Figures provided by retail analyst Kantar found that grocery price inflation in the country reached a new record high of 16.7% in the four weeks that ended on January 22. This amounts to a nearly £800 pound increase on a typical yearly shopping bill. This is a notable increase from the 14.4% recorded in December and the highest level since figures were first tracked in 2008.

Some categories of food that have noted particularly sharp rises recently include eggs, milk and dog food. However, fruit, vegetables, sugar and alcohol have also noticed steep rises in the past month. According to Kantar, the price of basics such as cheese, milk, butter and bread is up 16.7% in a year over year basis. The Office for National Statistics (ONS) reports that olive oil has risen by nearly 40% in the last year, while low-fat milk is up 46% and sugar is up 38.5%.
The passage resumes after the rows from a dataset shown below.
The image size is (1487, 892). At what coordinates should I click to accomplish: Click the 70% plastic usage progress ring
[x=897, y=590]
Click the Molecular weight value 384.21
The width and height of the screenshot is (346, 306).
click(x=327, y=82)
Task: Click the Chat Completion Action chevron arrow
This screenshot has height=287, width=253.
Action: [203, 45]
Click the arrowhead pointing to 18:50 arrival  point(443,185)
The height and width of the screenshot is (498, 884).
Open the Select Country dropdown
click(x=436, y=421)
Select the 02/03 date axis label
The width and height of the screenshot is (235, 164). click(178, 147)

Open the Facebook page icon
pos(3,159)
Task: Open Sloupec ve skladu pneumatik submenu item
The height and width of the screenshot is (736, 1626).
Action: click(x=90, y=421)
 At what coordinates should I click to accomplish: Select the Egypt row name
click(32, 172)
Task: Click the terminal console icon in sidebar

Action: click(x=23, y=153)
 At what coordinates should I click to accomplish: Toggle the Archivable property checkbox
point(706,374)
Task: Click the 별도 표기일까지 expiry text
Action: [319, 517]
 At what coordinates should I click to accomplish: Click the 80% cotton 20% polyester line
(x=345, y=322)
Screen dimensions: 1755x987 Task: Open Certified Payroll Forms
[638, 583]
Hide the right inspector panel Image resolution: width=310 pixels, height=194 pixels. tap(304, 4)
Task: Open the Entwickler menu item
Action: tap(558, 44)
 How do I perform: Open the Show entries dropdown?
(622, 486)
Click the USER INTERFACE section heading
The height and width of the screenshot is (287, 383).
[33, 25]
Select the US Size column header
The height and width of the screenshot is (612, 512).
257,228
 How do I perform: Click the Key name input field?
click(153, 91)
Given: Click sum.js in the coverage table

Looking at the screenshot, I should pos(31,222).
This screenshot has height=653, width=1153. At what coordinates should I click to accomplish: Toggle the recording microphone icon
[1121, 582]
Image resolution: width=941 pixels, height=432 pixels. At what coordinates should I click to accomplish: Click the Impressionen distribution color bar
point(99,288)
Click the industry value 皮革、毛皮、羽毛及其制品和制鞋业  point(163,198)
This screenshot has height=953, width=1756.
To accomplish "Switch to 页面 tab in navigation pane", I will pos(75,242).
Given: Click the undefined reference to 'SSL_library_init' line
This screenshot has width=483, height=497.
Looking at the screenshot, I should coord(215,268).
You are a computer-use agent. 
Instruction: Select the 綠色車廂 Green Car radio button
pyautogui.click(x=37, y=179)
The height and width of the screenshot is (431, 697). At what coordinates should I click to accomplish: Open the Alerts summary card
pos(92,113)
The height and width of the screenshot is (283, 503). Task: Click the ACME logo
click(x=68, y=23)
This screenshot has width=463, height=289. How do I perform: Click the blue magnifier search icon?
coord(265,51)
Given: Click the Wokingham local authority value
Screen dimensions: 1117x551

People are turning to store label products, cheap carbs and expired food to feed their families

In response to record-setting inflation, some supermarkets are expanding their store label ranges to provide customers with more value. In January, sales of store label products climbed by 9.3%; sales of branded alternatives only rose by 1%.

Four out of every 10 British families with children under the age of 12 have been replacing meat in their diet with carbohydrates such as pasta and bread to bulk out their meals and get more out of their money. 18% of Brits are buying fewer vegetables and fruits, and almost a third are purchasing less meat, according to Red Tractor.